7.10.2013

SCOTUS Approval Ratings Leave Something to Be Desired...Or Do They?

Despite of, or maybe because of, recent events, Americans' approval of the Supreme Court is currently at an all-time low. From Rasmussen:
 
"The U.S. Supreme Court finished its term with big decisions on voting rights, affirmative action and same-sex marriage. Following those rulings, public approval of the court has fallen to the lowest level ever recorded in more than nine years of polling.
 
A new Rasmussen Reports national telephone survey finds that just 28% believe the Supreme Court is doing a good or an excellent job. At the same time, 30% rate its performance as poor. That’s the highest-ever poor rating. It’s also the first time ever that the poor ratings have topped the positive assessments. Thirty-nine percent (39%) give the court middling reviews and rate its performance as fair. (To see survey question wording, click here.) 
 
These numbers are even weaker than the numbers recorded following the Supreme Court ruling upholding the president’s health care law last year."
 
At first blush, and to the extent that the Supreme Court is supposed to reflect the values of the nation in its decisions, it would appear that the body is doing a poor job.

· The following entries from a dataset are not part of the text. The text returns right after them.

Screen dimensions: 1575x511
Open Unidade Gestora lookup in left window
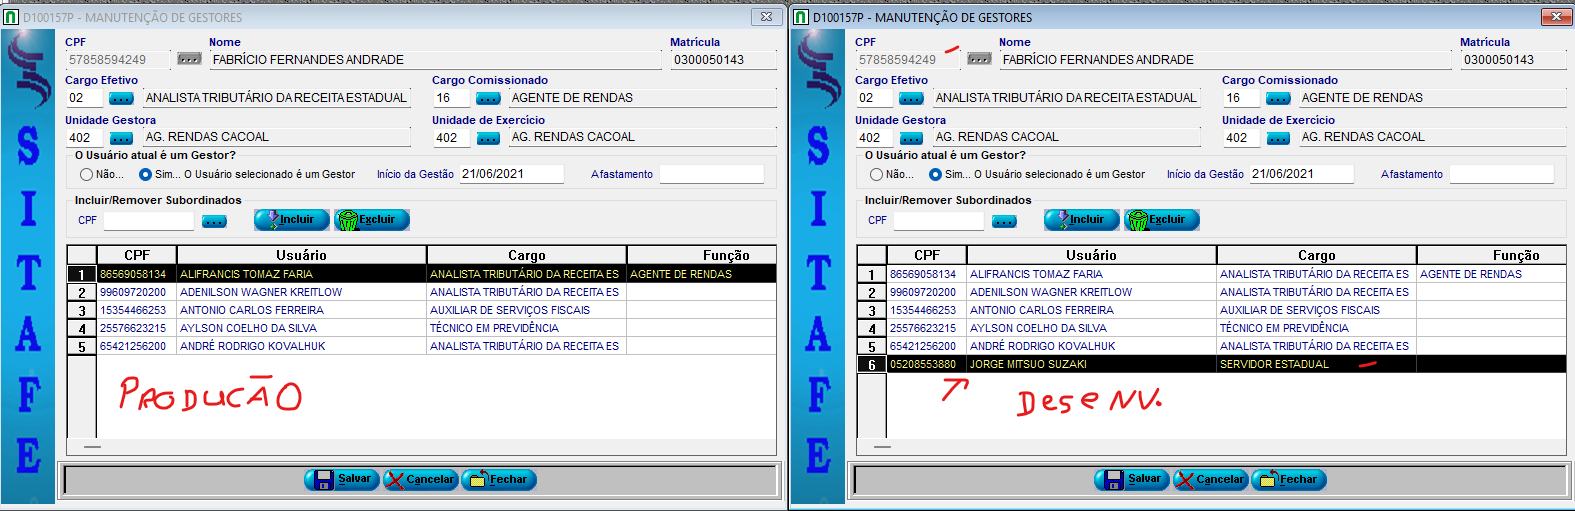[121, 138]
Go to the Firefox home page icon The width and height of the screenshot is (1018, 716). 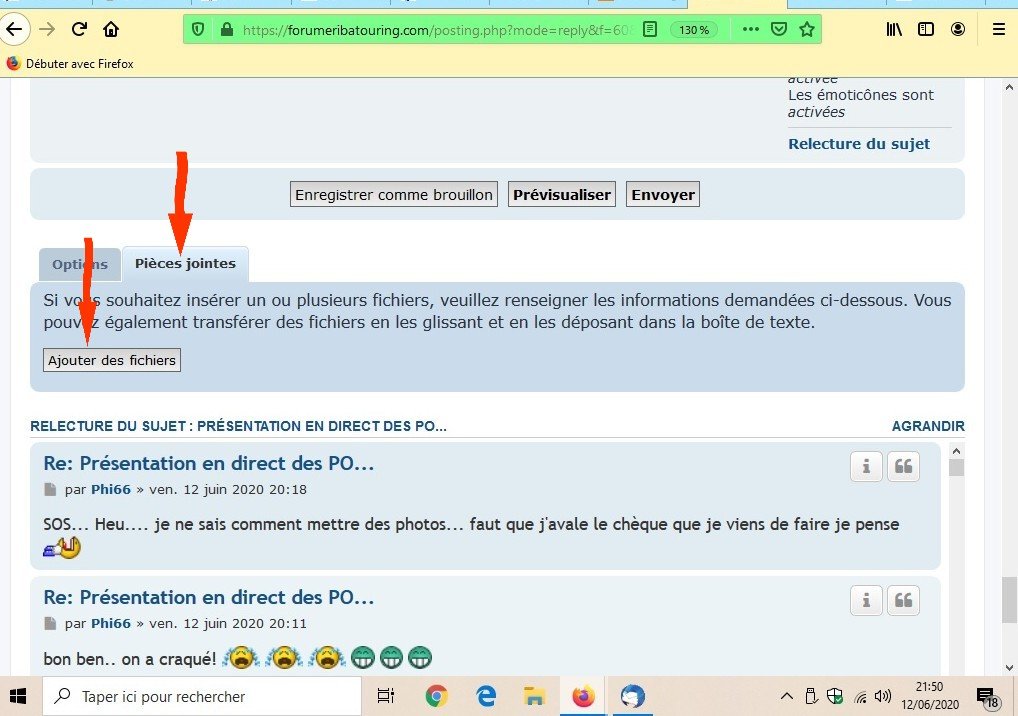111,29
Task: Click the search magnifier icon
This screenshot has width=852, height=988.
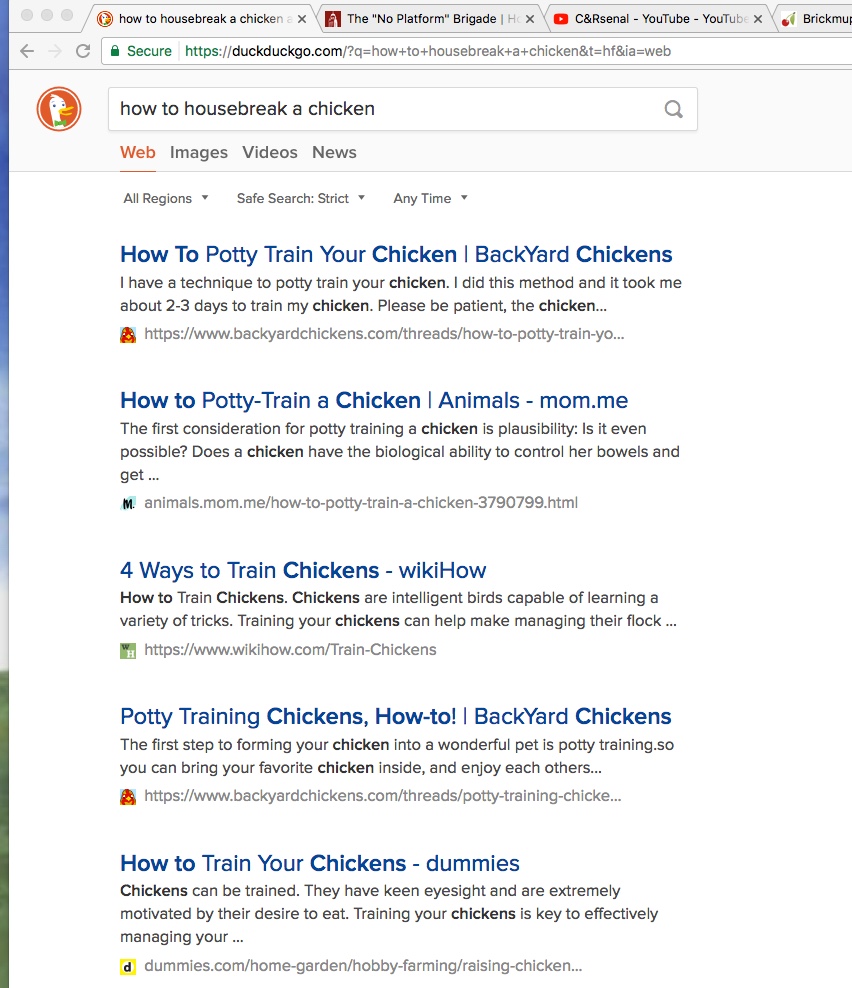Action: tap(674, 109)
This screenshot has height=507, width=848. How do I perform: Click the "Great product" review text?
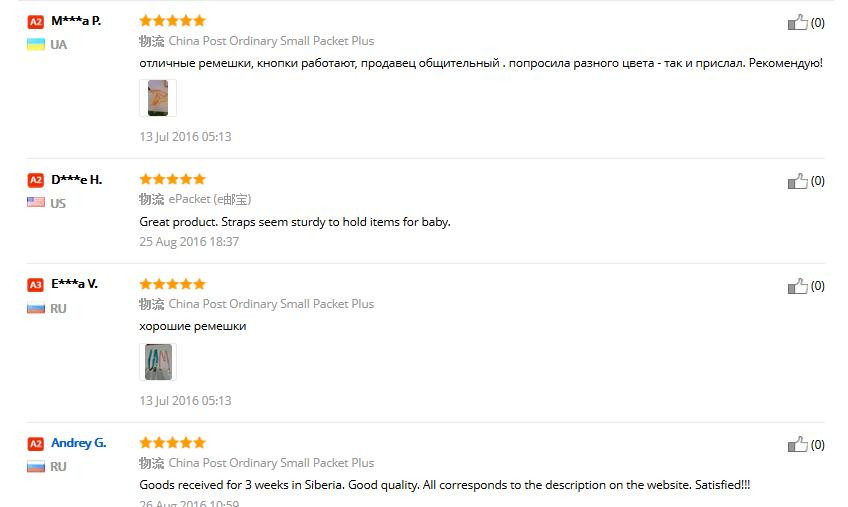pyautogui.click(x=295, y=221)
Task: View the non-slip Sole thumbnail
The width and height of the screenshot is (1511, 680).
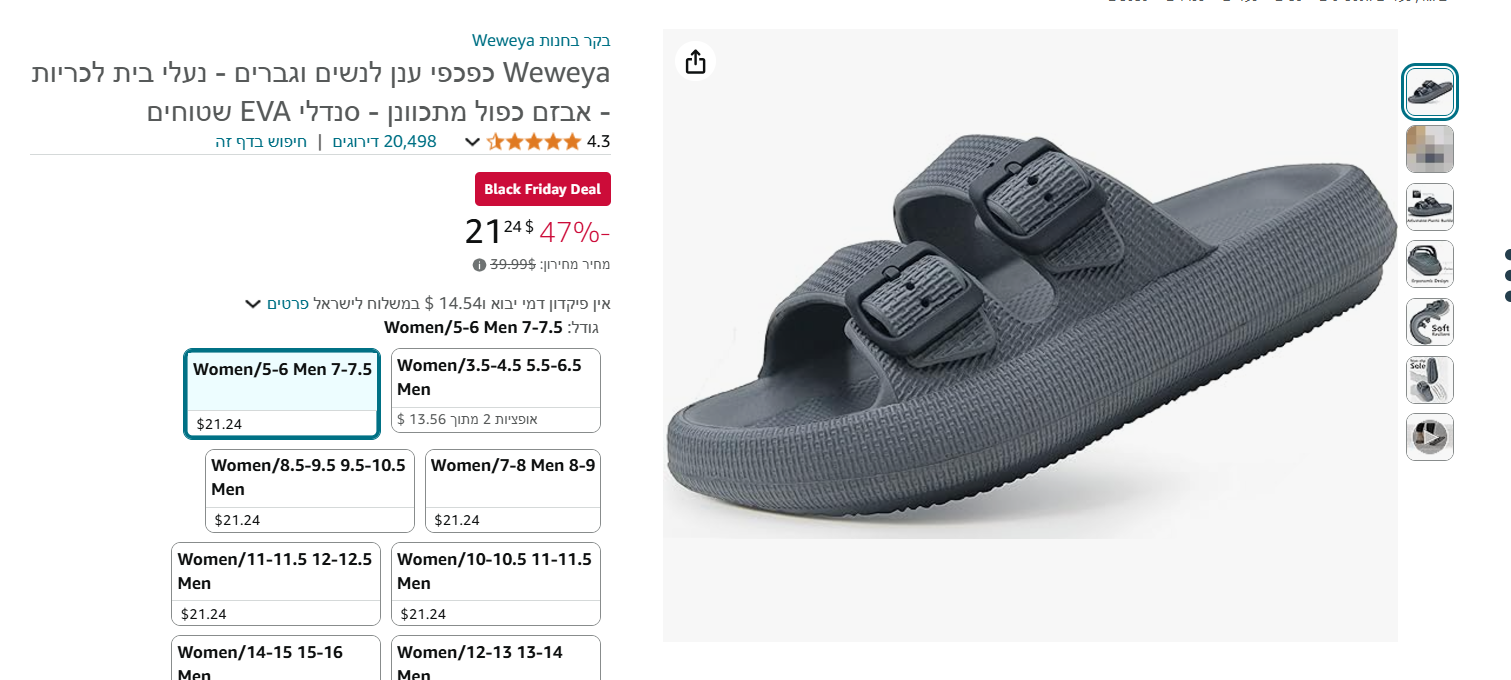Action: click(x=1429, y=380)
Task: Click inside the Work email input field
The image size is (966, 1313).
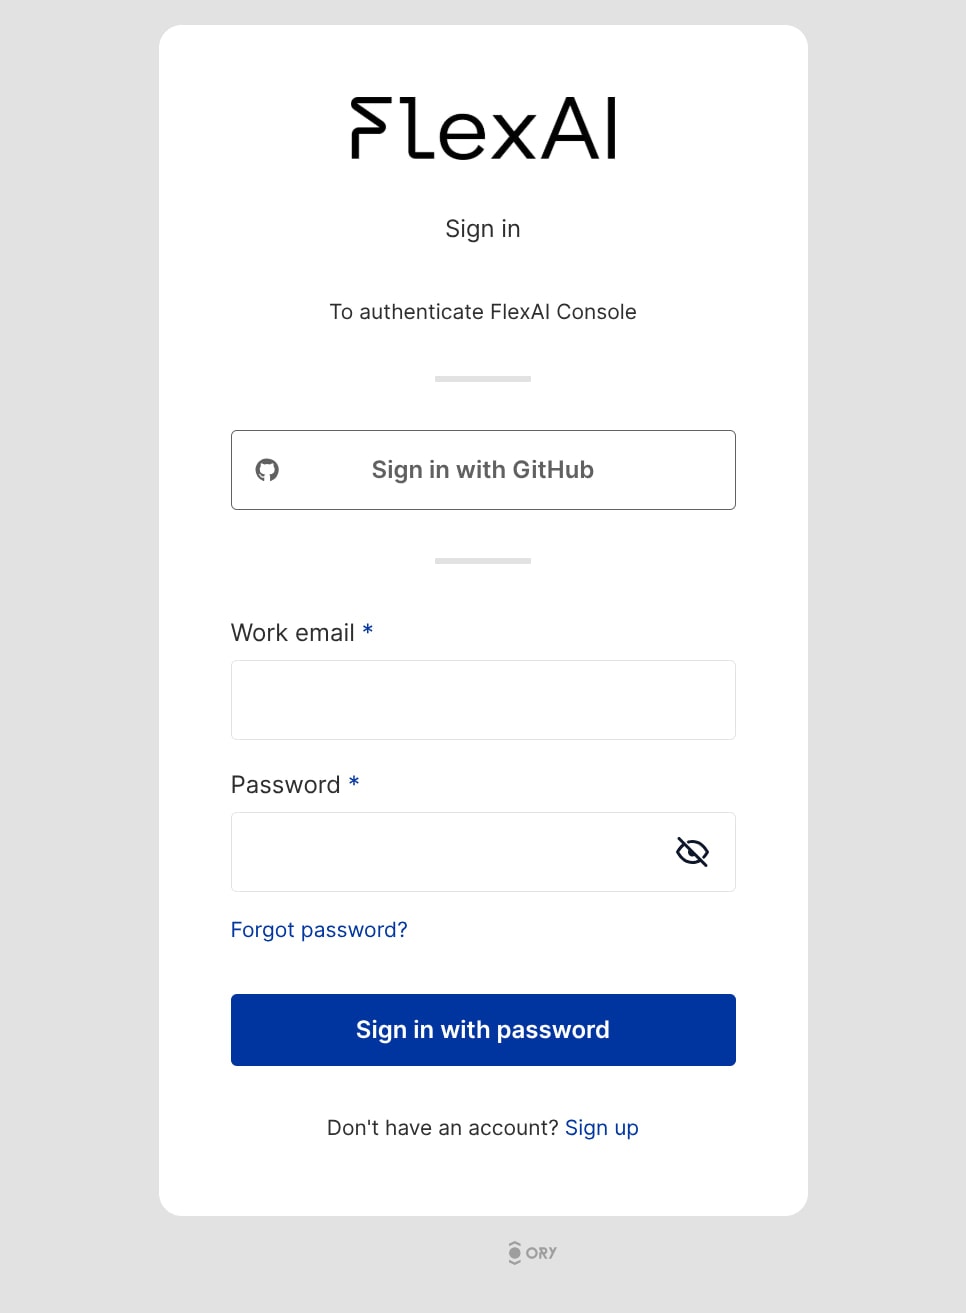Action: click(483, 699)
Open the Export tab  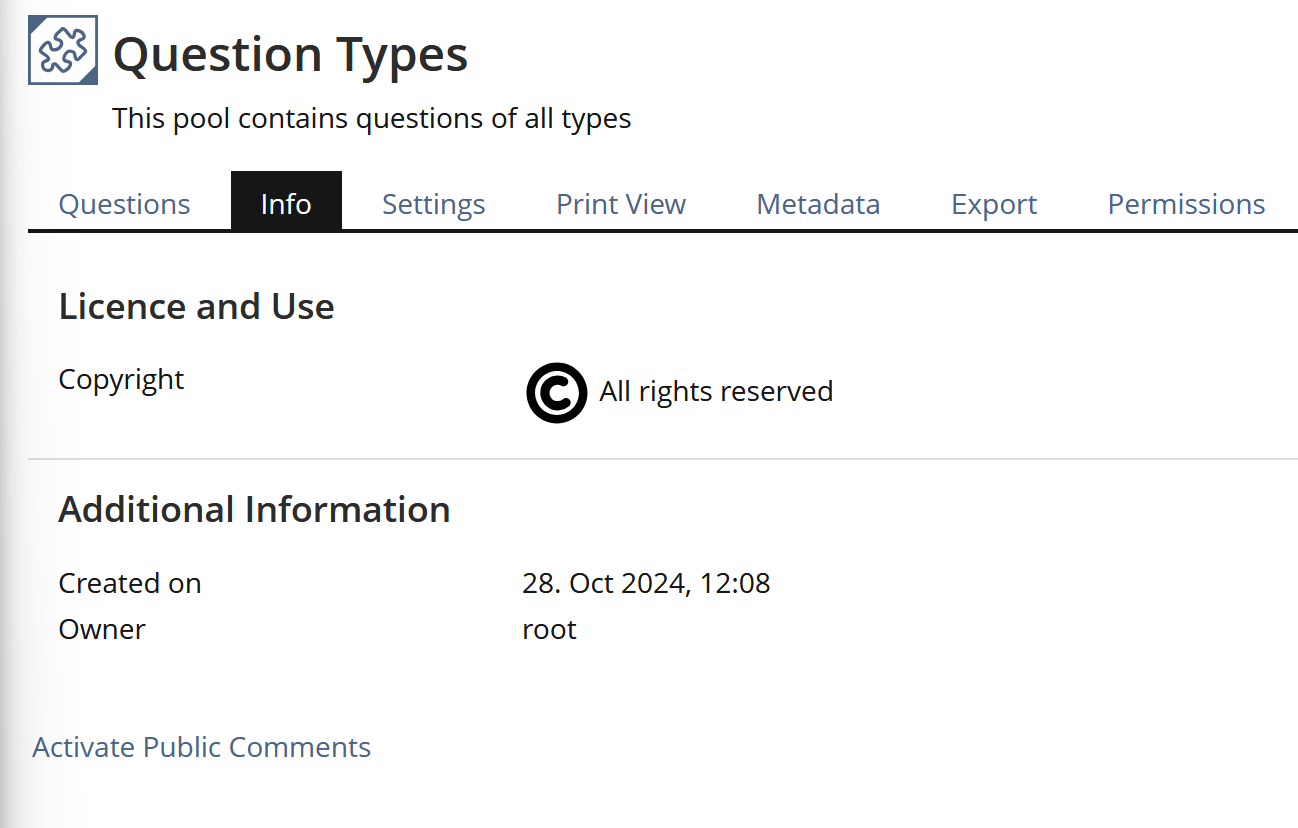point(994,204)
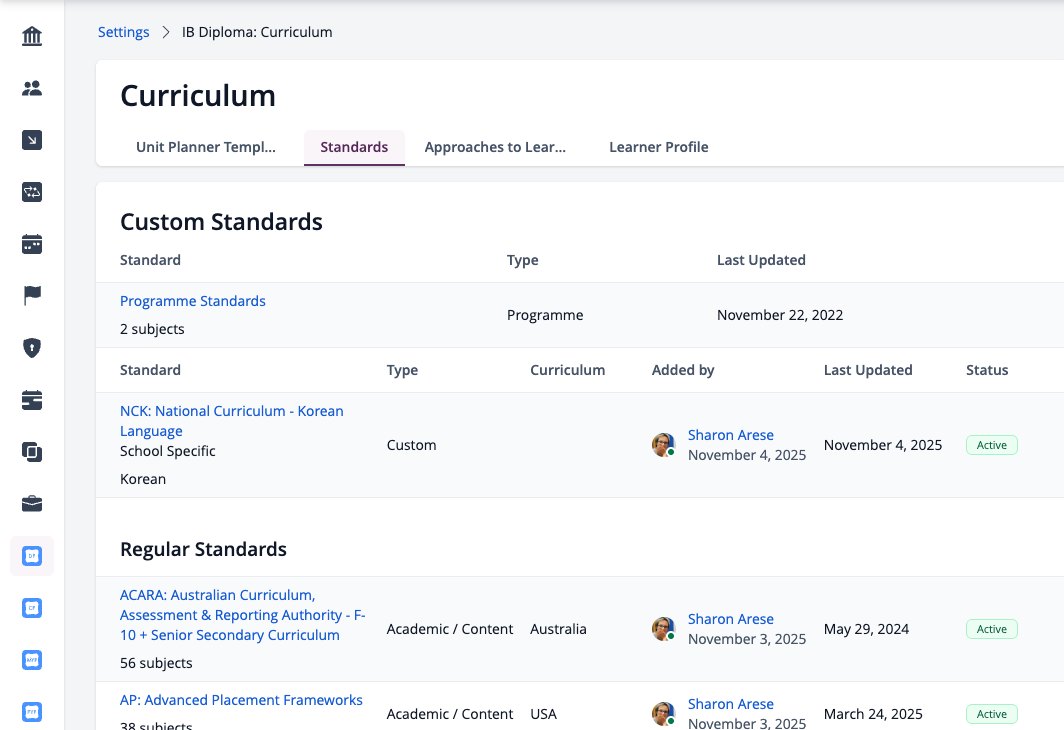Open the CP programme icon in sidebar
This screenshot has width=1064, height=730.
pos(32,608)
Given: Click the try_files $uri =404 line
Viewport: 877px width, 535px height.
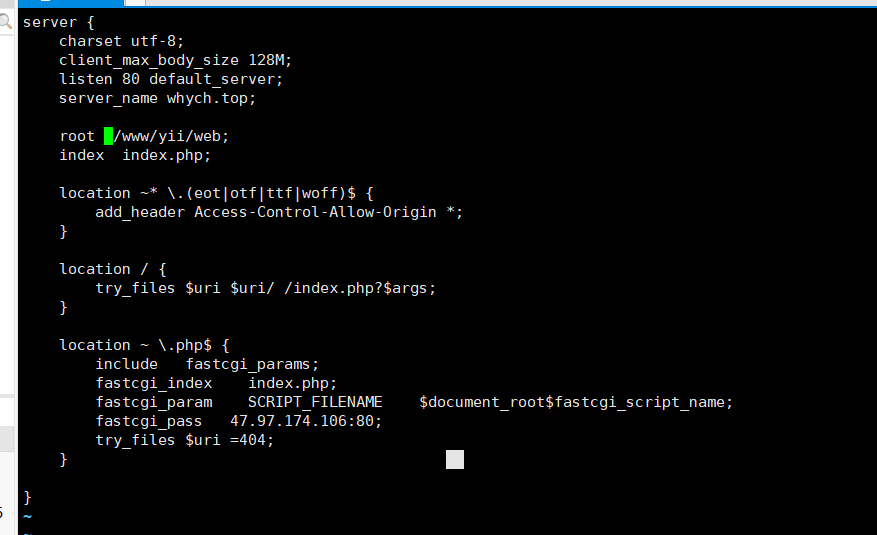Looking at the screenshot, I should point(184,440).
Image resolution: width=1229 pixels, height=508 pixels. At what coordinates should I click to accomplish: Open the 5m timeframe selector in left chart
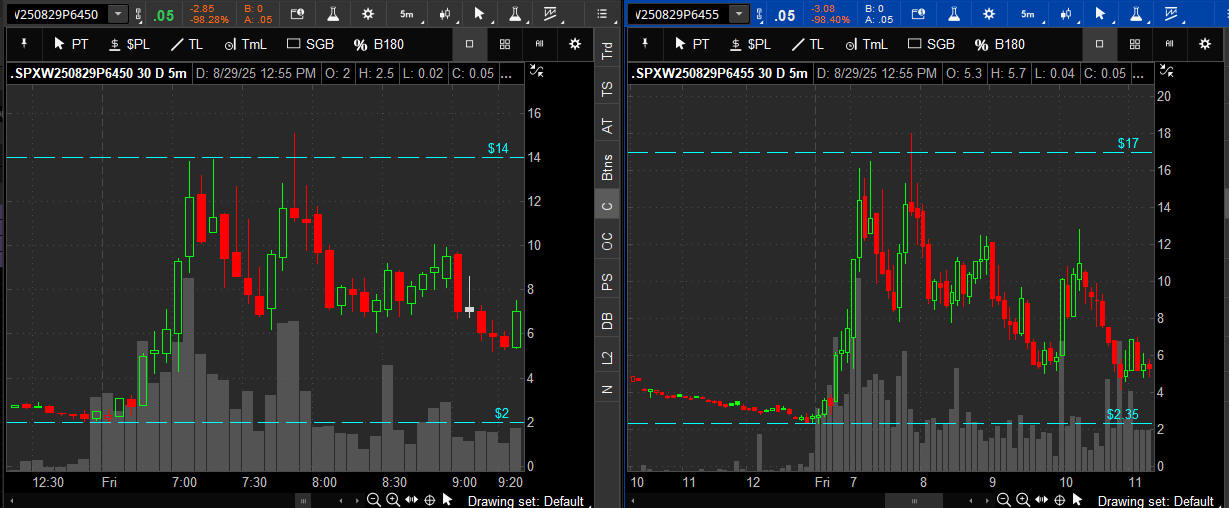point(405,14)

However, it may also be that it is doing a good job reflecting the majority on some specific topics (gay marriage, affirmative action) that happen to be the very topics that generate very strong opinions on either side of the political spectrum. Therefore, the Court could be reflecting the will of the majority while simultaneously providing fodder for majority dissatisfaction; in the current political environment, it isn't surprising that people would grasp more on decisions they disagree with than those they favor.
 
Another theory could be that the Supreme Court is making decisions it believes are just that are nonetheless unpopular with the public, and therefore would be difficult for politicians to act on. While this post isn't meant to address judicial activism, or the exact role of the courts, it is undoubtedly true that one of the reasons that Justices are not elected officials is so that they may interpret the law without subjecting themselves to the winds of national opinion. Therefore, they could well be doing their job without following the majority.

Some might give the Nine the benefit of the doubt and just go with the theory that they are following precedent without considering the national mood at all. Or maybe this is all as simple as everything coming out the way Justice Kennedy wants it to (though there were some interesting combinations of Justices forming majorities in some of the recent cases). Or maybe they are all being influenced by their own politics. Or maybe it is some combination of everything above.

Adding in the fact that the individual Justices don't all have the same motivations or styles, and the permutations quickly become too much for a legal, rather than a mathematical, mind to follow.

Of course, some polling on national opinions could help here (albeit slightly; while it could give data points on majority opinions, it wouldn't give us insights into how the Justices thought about those majority opinions, or if they believed them to be majority opinions, or if they even cared about them), but my intent in this post is to focus more on what the Court has actually done, how it can be interpreted, and why people may be viewing it so unfavorably. Indeed, what people believe about the Court, its role, and its motivations might be shaping opinions just as much, or more so, than any particular opinion.

In that endeavor, I have perhaps failed, as I haven't quite come to a definitive answer. And I would suspect that, if the question were put to them, the Nine would simply say that they decided based on their interpretations of the law - therefore we may never know what happened this term. In any case, the term has been an interesting one. And it is difficult to argue that the Court has been particularly partisan given its decisions. In this day and age, that is notable in and of itself...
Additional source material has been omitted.